Amy O'Keefe is the Studio Director of Northwestern university’s Master of Science and Engineering Design Innovation program, where she leads the human-centered service design studio. We talk about how the pandemic and the expanding awareness of systemic racism might change services, design, project partnerships, service design studio courses, and communities of practice in design education. Show Host: Dawan Stanford
Show Summary
Amy was always interested in experience design, but in the early 90s, there wasn’t a specific discipline teaching it, so Amy had to find her own path by way of studying English literature and architecture during her college years. Her senior thesis — an examination of how people experience memorial architecture, with a focus on the Holocaust Memorial Museum in Washington, D.C. — was her first real foray into human-centered design and experience design.
Her original intention to continue studying architecture in graduate school changed after taking a job at the Art Institute of Chicago, where she had the opportunity to dig into digital technology. Instead, she pivoted into a fifteen-year career designing digital products and services. Eventually, Amy returned to university for a graduate degree in product design. She began teaching service design while finishing up her graduate work.
Our conversation takes a look at the world today through a service design lens and talks about how service design is changing — and how it needs to continue to change — in response to what’s happening around us right now.
Listen in to learn more about:
>> Systemic racism and its effects on service design
>> Ways to ensure service design is focused on equity for marginalized populations
>> Some of the projects Amy and her students have worked on in healthcare and social impact spaces
>> Northwestern’s Student Health Leaders project
>> The value of design communities finding ways to connect and converse with one another
>> Fluid Hive’s Adapt, Respond, and Evolve experience
>> Service Ecosystems and Chicago’s Center on Halsted as a great example
Our Guest
Amy O’Keefe is the Studio Director of Northwestern University's Master of Science in Engineering Design Innovation (EDI) program, where she leads the Human-Centered Service Design Studio.

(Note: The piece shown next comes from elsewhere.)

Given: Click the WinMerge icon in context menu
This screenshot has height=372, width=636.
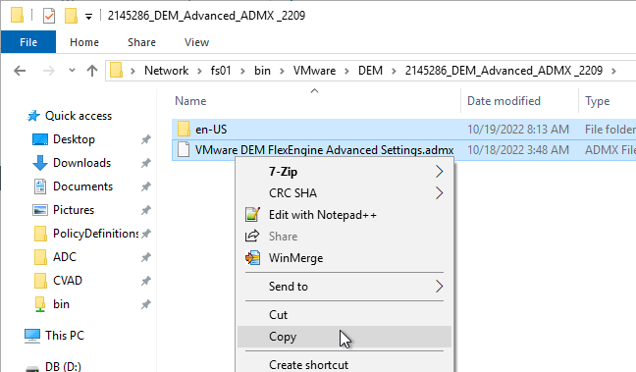Looking at the screenshot, I should pos(252,258).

Amy frequently partners with physicians and healthcare organizations to bring a human-centered approach to addressing complex medical issues. Amy has consulted on service, experience, and integrated multi-channel initiatives for Fortune 50 retail and global Am Law 100 clients. Her professional background includes more than a decade leading multi-disciplinary service, product design, and development at a Chicago-based tech startup acquired by Thomson Reuters. Amy received her MS in Product Design and Development Management from Northwestern. As an undergraduate, Amy embraced the Liberal Arts, majoring in English at Davidson College and studying Architecture in Florence, Italy.
A sampling of Amy’s recent studio collaborations includes: a partnership with Procter & Gamble that led to the 2016 launch of the integrated laundry service, Tide Spin; engagement with Northwestern Medicine and Lurie Children’s Hospital resulting in lead findings presented at the 2016 American College of Allergy, Asthma and Immunology (ACAAI) Annual Scientific Meeting; and engagement with Penn Medicine’s Anesthesiology and Critical Care team informing the best practices for patient awareness and management of postoperative delirium discussed at the 2016 American Society of Anesthesiologists’ Brain Health Summit.
She is a founding member of the Integrated Design Innovation consortium (IDI) and is working with colleagues from peer programs at University of Pennsylvania, MIT, Carnegie-Mellon, Harvard and several other schools to establish, evolve, and expand the category of Integrated Design Innovation programs in engineering education.